TASK DETAILS ▸ Please set down every record exactly as it appears below.

--------------------

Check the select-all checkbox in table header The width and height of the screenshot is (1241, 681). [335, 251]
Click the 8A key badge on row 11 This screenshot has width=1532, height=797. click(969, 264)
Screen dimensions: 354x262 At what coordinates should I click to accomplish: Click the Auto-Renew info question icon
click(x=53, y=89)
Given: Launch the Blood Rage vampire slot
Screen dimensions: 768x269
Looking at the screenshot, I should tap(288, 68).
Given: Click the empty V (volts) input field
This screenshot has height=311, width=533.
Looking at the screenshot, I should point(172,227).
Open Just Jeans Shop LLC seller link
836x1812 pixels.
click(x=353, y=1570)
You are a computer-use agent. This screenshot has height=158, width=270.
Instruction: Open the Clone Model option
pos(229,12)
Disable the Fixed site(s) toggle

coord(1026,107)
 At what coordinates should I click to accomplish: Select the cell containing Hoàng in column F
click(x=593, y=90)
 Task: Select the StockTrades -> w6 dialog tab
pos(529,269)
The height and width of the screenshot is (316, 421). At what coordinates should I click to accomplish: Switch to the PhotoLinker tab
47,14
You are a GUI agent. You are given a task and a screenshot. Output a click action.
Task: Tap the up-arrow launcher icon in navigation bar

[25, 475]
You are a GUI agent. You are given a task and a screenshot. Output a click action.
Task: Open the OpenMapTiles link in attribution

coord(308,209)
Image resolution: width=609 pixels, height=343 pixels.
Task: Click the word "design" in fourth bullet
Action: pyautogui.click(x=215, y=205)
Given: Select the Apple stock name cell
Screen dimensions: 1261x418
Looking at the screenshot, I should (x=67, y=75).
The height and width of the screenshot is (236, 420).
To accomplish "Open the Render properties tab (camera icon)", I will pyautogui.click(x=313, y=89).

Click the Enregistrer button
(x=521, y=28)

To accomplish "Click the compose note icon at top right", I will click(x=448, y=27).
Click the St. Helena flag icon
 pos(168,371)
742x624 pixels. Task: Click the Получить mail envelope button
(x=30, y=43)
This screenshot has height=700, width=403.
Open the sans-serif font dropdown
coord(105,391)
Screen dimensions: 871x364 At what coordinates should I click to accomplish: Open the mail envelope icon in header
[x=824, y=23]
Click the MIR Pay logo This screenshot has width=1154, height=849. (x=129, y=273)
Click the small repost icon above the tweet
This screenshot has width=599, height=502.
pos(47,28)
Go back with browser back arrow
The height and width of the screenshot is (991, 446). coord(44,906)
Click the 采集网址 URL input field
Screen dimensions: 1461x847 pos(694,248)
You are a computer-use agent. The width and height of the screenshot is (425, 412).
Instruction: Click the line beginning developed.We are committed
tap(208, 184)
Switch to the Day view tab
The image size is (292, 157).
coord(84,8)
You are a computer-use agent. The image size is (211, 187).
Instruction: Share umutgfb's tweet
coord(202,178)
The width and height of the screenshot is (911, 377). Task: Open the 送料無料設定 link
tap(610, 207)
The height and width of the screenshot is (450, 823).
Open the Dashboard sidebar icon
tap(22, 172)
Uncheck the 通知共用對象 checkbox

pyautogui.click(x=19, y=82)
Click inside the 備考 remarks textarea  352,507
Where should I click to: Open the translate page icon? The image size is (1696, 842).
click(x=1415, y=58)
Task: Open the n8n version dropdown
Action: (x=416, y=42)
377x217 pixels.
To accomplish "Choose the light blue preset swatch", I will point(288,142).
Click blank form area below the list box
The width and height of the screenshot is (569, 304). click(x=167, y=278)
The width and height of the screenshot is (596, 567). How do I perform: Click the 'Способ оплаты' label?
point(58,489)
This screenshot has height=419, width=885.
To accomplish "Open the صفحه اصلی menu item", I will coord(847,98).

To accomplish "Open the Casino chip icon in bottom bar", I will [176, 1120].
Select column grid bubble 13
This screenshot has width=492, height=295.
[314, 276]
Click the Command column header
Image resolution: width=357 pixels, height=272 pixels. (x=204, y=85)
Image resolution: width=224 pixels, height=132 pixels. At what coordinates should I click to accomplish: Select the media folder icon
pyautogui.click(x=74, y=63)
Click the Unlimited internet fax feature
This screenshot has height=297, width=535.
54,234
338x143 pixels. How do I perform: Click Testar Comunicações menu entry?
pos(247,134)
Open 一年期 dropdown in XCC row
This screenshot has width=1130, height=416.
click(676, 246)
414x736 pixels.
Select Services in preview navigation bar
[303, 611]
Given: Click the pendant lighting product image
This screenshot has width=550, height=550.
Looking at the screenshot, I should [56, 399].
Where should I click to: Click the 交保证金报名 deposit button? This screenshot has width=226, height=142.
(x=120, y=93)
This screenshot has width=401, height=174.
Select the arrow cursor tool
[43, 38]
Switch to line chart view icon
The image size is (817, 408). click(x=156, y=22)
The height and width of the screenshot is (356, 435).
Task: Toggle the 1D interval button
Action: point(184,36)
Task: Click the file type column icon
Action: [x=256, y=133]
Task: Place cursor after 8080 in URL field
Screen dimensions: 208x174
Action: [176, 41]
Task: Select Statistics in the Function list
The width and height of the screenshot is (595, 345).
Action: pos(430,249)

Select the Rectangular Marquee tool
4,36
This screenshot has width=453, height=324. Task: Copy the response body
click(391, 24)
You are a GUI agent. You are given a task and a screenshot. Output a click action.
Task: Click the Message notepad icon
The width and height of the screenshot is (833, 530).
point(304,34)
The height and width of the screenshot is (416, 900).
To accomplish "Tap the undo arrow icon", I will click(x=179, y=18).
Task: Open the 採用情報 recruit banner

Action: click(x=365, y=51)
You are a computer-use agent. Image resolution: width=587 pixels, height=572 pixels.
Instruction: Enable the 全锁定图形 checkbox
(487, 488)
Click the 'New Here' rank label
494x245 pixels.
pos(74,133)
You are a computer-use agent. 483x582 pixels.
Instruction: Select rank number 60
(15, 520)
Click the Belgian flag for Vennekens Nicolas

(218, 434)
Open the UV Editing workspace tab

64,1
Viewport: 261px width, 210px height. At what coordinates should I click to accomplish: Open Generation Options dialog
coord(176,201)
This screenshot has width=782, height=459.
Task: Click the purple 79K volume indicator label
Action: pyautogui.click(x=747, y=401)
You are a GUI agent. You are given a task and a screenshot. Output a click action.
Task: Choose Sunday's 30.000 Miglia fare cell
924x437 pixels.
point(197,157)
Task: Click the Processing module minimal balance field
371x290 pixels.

--------------------

RESPONSE BELOW ▸
Check the select-all checkbox in table header The width and height of the screenshot is (1241, 681). [335, 251]
Click the 8A key badge on row 11 This screenshot has width=1532, height=797. click(969, 264)
Screen dimensions: 354x262 At what coordinates should I click to accomplish: Click the Auto-Renew info question icon
click(x=53, y=89)
Given: Launch the Blood Rage vampire slot
Screen dimensions: 768x269
Looking at the screenshot, I should tap(288, 68).
Given: Click the empty V (volts) input field
This screenshot has height=311, width=533.
Looking at the screenshot, I should point(172,227).
Open Just Jeans Shop LLC seller link
836x1812 pixels.
click(x=353, y=1570)
You are a computer-use agent. This screenshot has height=158, width=270.
Instruction: Open the Clone Model option
pos(229,12)
Disable the Fixed site(s) toggle

coord(1026,107)
 At what coordinates should I click to accomplish: Select the cell containing Hoàng in column F
click(x=593, y=90)
 Task: Select the StockTrades -> w6 dialog tab
pos(529,269)
The height and width of the screenshot is (316, 421). At what coordinates should I click to accomplish: Switch to the PhotoLinker tab
47,14
You are a GUI agent. You are given a task and a screenshot. Output a click action.
Task: Tap the up-arrow launcher icon in navigation bar

[25, 475]
You are a GUI agent. You are given a task and a screenshot. Output a click action.
Task: Open the OpenMapTiles link in attribution

coord(308,209)
Image resolution: width=609 pixels, height=343 pixels.
Task: Click the word "design" in fourth bullet
Action: pyautogui.click(x=215, y=205)
Given: Select the Apple stock name cell
Screen dimensions: 1261x418
Looking at the screenshot, I should (x=67, y=75).
The height and width of the screenshot is (236, 420).
To accomplish "Open the Render properties tab (camera icon)", I will pyautogui.click(x=313, y=89).

Click the Enregistrer button
(x=521, y=28)

To accomplish "Click the compose note icon at top right", I will click(x=448, y=27).
Click the St. Helena flag icon
 pos(168,371)
742x624 pixels. Task: Click the Получить mail envelope button
(x=30, y=43)
This screenshot has height=700, width=403.
Open the sans-serif font dropdown
coord(105,391)
Screen dimensions: 871x364 At what coordinates should I click to accomplish: Open the mail envelope icon in header
[x=824, y=23]
Click the MIR Pay logo This screenshot has width=1154, height=849. (x=129, y=273)
Click the small repost icon above the tweet
This screenshot has width=599, height=502.
pos(47,28)
Go back with browser back arrow
The height and width of the screenshot is (991, 446). coord(44,906)
Click the 采集网址 URL input field
Screen dimensions: 1461x847 pos(694,248)
You are a computer-use agent. The width and height of the screenshot is (425, 412).
Instruction: Click the line beginning developed.We are committed
tap(208, 184)
Switch to the Day view tab
The image size is (292, 157).
coord(84,8)
You are a computer-use agent. The image size is (211, 187).
Instruction: Share umutgfb's tweet
coord(202,178)
The width and height of the screenshot is (911, 377). Task: Open the 送料無料設定 link
tap(610, 207)
The height and width of the screenshot is (450, 823).
Open the Dashboard sidebar icon
tap(22, 172)
Uncheck the 通知共用對象 checkbox

pyautogui.click(x=19, y=82)
Click inside the 備考 remarks textarea  352,507
Where should I click to: Open the translate page icon? The image size is (1696, 842).
click(x=1415, y=58)
Task: Open the n8n version dropdown
Action: (x=416, y=42)
377x217 pixels.
To accomplish "Choose the light blue preset swatch", I will point(288,142).
Click blank form area below the list box
The width and height of the screenshot is (569, 304). click(x=167, y=278)
The width and height of the screenshot is (596, 567). How do I perform: Click the 'Способ оплаты' label?
point(58,489)
This screenshot has height=419, width=885.
To accomplish "Open the صفحه اصلی menu item", I will coord(847,98).

To accomplish "Open the Casino chip icon in bottom bar", I will [176, 1120].
Select column grid bubble 13
This screenshot has width=492, height=295.
[314, 276]
Click the Command column header
Image resolution: width=357 pixels, height=272 pixels. (x=204, y=85)
Image resolution: width=224 pixels, height=132 pixels. At what coordinates should I click to accomplish: Select the media folder icon
pyautogui.click(x=74, y=63)
Click the Unlimited internet fax feature
This screenshot has height=297, width=535.
54,234
338x143 pixels. How do I perform: Click Testar Comunicações menu entry?
pos(247,134)
Open 一年期 dropdown in XCC row
This screenshot has width=1130, height=416.
click(676, 246)
414x736 pixels.
Select Services in preview navigation bar
[303, 611]
Given: Click the pendant lighting product image
This screenshot has width=550, height=550.
Looking at the screenshot, I should [56, 399].
Where should I click to: Click the 交保证金报名 deposit button? This screenshot has width=226, height=142.
(x=120, y=93)
This screenshot has width=401, height=174.
Select the arrow cursor tool
[43, 38]
Switch to line chart view icon
The image size is (817, 408). click(x=156, y=22)
The height and width of the screenshot is (356, 435).
Task: Toggle the 1D interval button
Action: point(184,36)
Task: Click the file type column icon
Action: [x=256, y=133]
Task: Place cursor after 8080 in URL field
Screen dimensions: 208x174
Action: [176, 41]
Task: Select Statistics in the Function list
The width and height of the screenshot is (595, 345).
Action: pos(430,249)

Select the Rectangular Marquee tool
4,36
This screenshot has width=453, height=324. Task: Copy the response body
click(391, 24)
You are a GUI agent. You are given a task and a screenshot. Output a click action.
Task: Click the Message notepad icon
The width and height of the screenshot is (833, 530).
point(304,34)
The height and width of the screenshot is (416, 900).
To accomplish "Tap the undo arrow icon", I will click(x=179, y=18).
Task: Open the 採用情報 recruit banner

Action: click(x=365, y=51)
You are a computer-use agent. Image resolution: width=587 pixels, height=572 pixels.
Instruction: Enable the 全锁定图形 checkbox
(487, 488)
Click the 'New Here' rank label
494x245 pixels.
pos(74,133)
You are a computer-use agent. 483x582 pixels.
Instruction: Select rank number 60
(15, 520)
Click the Belgian flag for Vennekens Nicolas

(218, 434)
Open the UV Editing workspace tab

64,1
Viewport: 261px width, 210px height. At what coordinates should I click to accomplish: Open Generation Options dialog
coord(176,201)
This screenshot has width=782, height=459.
Task: Click the purple 79K volume indicator label
Action: pyautogui.click(x=747, y=401)
You are a GUI agent. You are given a task and a screenshot. Output a click action.
Task: Choose Sunday's 30.000 Miglia fare cell
924x437 pixels.
point(197,157)
Task: Click the Processing module minimal balance field
371x290 pixels.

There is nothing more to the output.